According to Zoe Wilcox, lead curator of Shakespeare In Ten Acts: "We don't know whether Manningham's anecdote is true, but unlike so many other stories about Shakespeare, it was recorded during his lifetime, which perhaps makes it more plausible than some.

"Even if there's no truth to the gossip, it's interesting to think that Shakespeare had a reputation as a quick-witted lothario among the lawyers at the Inns of Court. We know that many law students and lawyers were avid play-goers, so it's not surprising that they had an interest in the goings on of the main acting companies."

William Shakespeare
John Manningham's diary entry reveals that Shakespeare stole away a female fan British Library

Other exhibits in the show at the British Library marking the 400<sup>th anniversary of Shakespeare's death include the only surviving play script in the Bard's own handwriting, one of only six authentic Shakespeare signatures as well as paintings, costumes and props. There are also two theatre playbills following the career of Ira Aldridge, the first black actor to play Shakespeare's Othello in 1825.

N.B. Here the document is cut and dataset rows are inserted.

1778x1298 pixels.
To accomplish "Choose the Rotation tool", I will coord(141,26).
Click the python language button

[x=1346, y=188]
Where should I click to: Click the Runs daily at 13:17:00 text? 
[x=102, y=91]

Don't put your daughter on the stage

Women were forbidden, by law, to perform in the Elizabethan theatre, therefore there were no actresses at the Globe Theatre. The acting profession was considered to be lewd and highly immoral, and it was unthinkable that any woman would appear in a play. The parts of female characters were played by young boys. These boy actors were usually aged between 13 and 19 years of age when their voices were still high.

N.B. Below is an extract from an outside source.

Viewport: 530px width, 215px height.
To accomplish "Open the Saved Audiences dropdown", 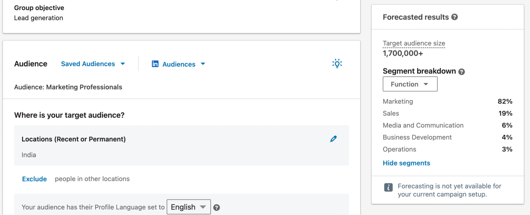I will 93,64.
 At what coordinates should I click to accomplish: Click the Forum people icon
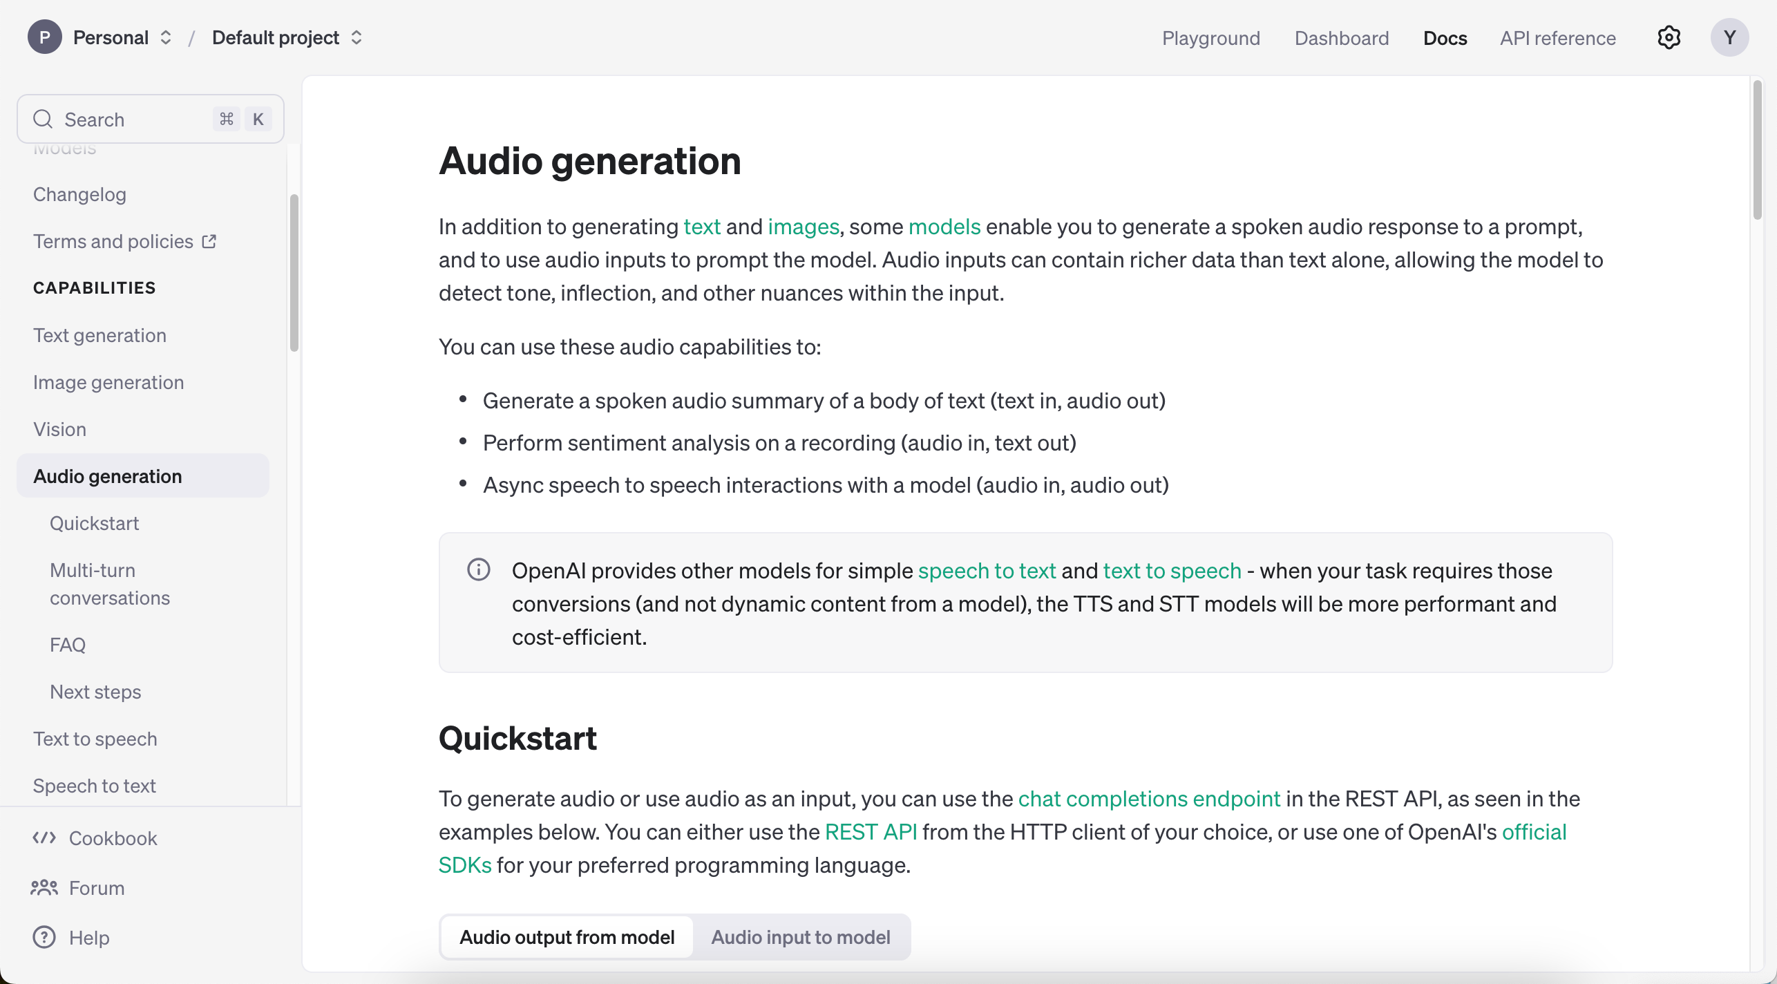click(x=44, y=888)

The first woman to appear in a Shakespeare play did so in 1660, over 44 years after Shakespeare's death. "We know that the 1660 Othello was performed by Thomas Killigrew's company and Anne Marshall was the most likely member of that company to have been cast as Desdemona. She was a talented actress, who often played leading parts in comedy and tragedy. Samuel Pepys saw her perform in 1664 and commented that she played 'most excellently well as ever I heard woman in my life', "says Wilcox.

Margaret Hughes
Margaret Hughes is often credited as the first professional actress on the English stage Wikipedia, portrait of Margaret Hughes by Sir Peter Lely, c1670

"The introduction of female actors was not a natural progression. It happened in 1660 because this was the year that the theatres reopened following the restoration of the monarchy (they had been closed since the outbreak of the Civil War in 1642). During this time Charles II had been in exile at the French court where he had developed an interest in French theatre and French actresses – women were acting professionally on the continent long before they were permitted to perform in Britain."

Was Shakespeare a fraud?

One of the most hotly debated arguments is whether Shakespeare wrote all of his plays. Mark Twain, one of the most famous doubters, author of the essay Is Shakespeare Dead? wrote: "So far as anybody actually knows and can prove, Shakespeare of Stratford-on-Avon never wrote a play in his life."

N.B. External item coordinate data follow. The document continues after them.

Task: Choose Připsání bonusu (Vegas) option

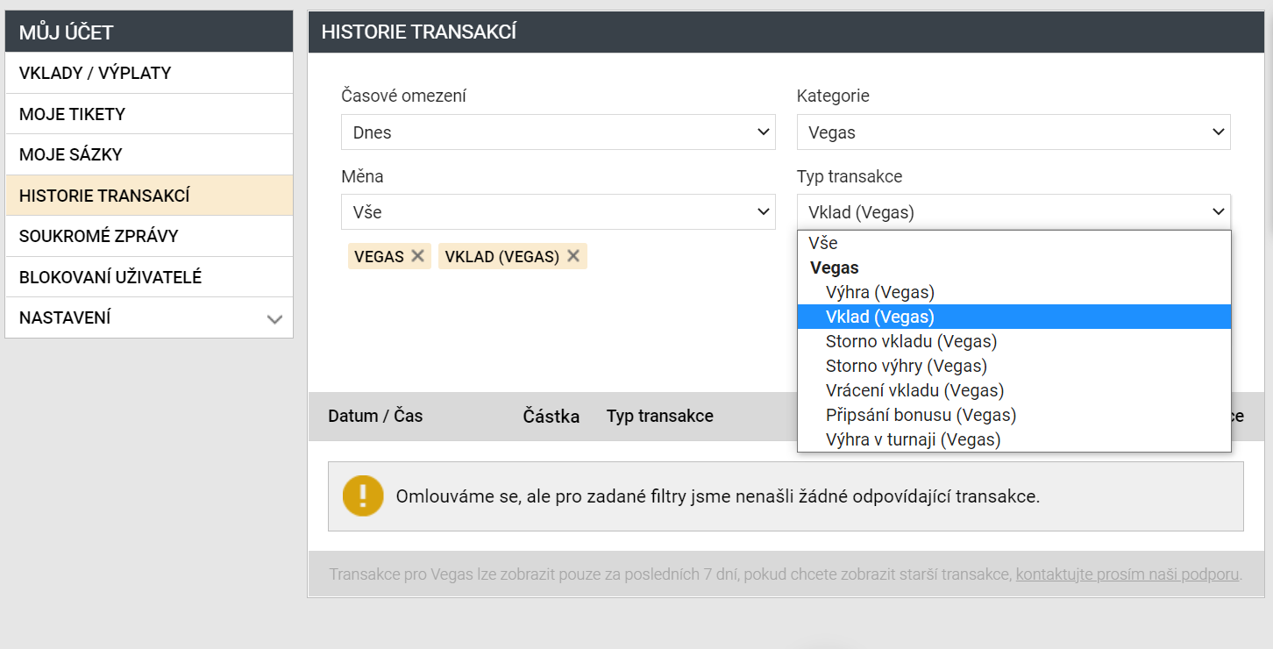Action: click(x=921, y=415)

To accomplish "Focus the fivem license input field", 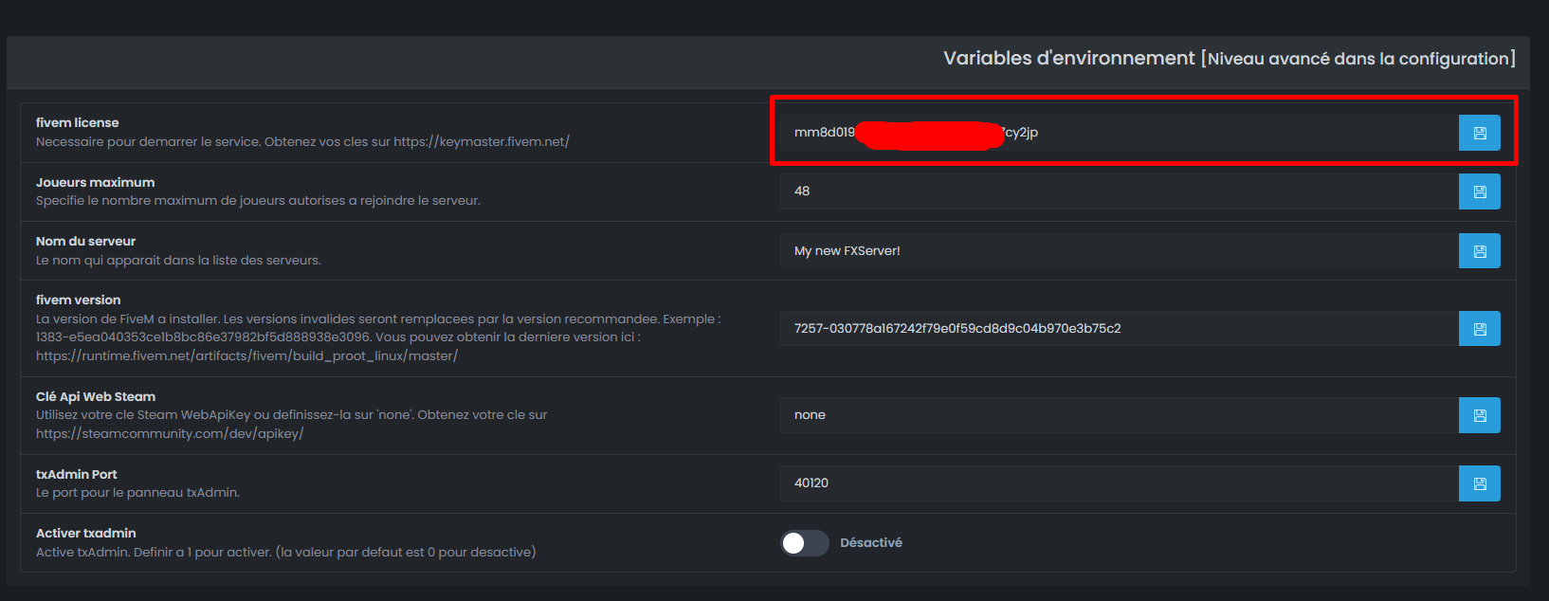I will click(1232, 133).
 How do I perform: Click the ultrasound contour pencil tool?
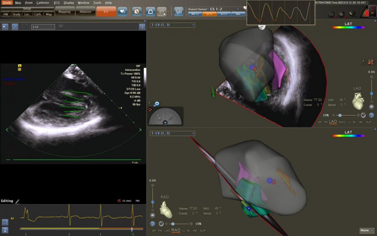[15, 27]

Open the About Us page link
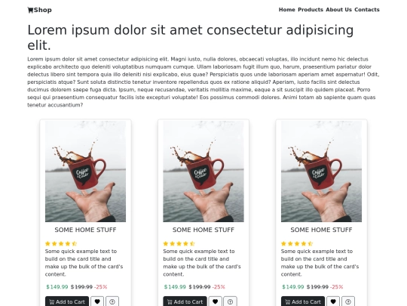338,10
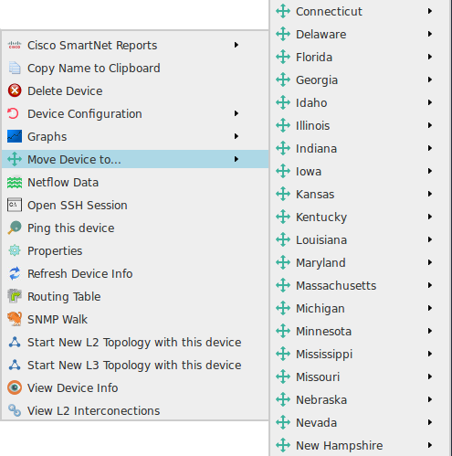Click the SNMP Walk orange animal icon
452x456 pixels.
pos(15,319)
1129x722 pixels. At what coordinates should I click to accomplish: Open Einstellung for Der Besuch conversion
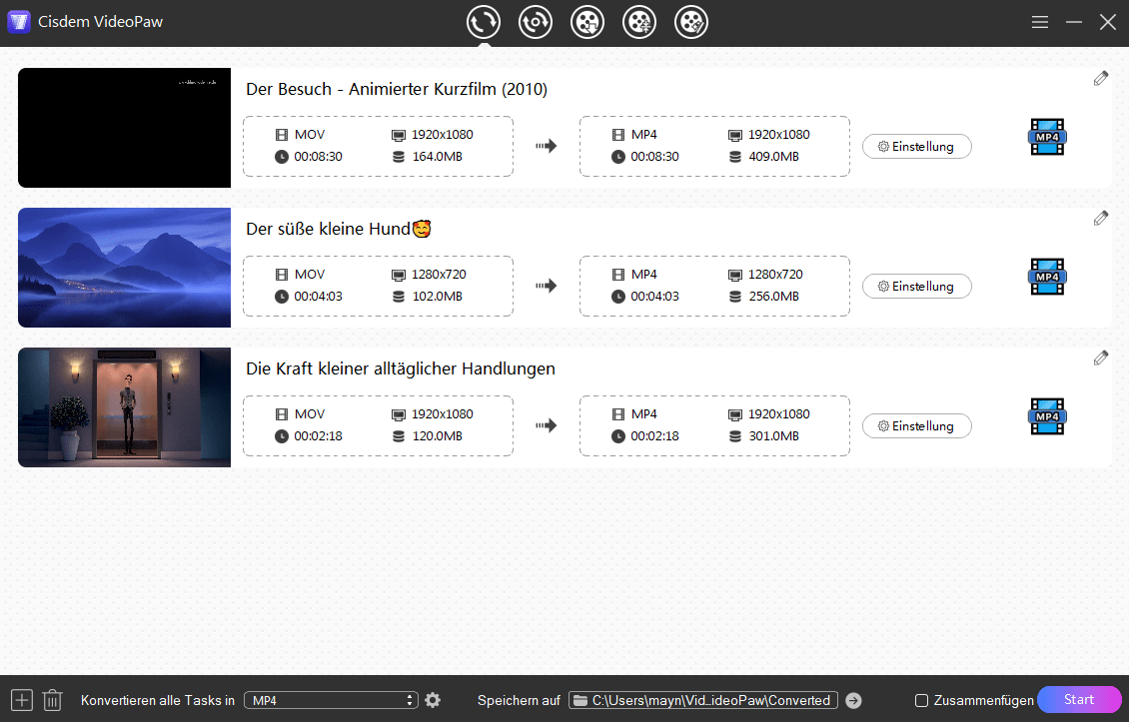pos(916,146)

Novelist Henry James was also a sceptic. "I am 'sort of' haunted by the conviction," he wrote, "that the divine William is the biggest and most successful fraud ever practiced on a patient world."

Wilcox is one of the believers. "Nobody in Shakespeare's lifetime expressed any doubt over his identity. It was only in the 19th century that people started to speculate about who he was. The fact that we have so few records of his life has fuelled the conspiracy theories that abound, but actually it's quite normal to know very little about the life of someone born in 1564.

"We probably know far more about Shakespeare than a lot of prominent figures of the time. What's interesting to me is how Shakespeare worship grew to such epic proportions in the first place, which is something we explore in the exhibition."

Shakespeare In Ten Acts is at the British Library (15 April – 6 September 2016).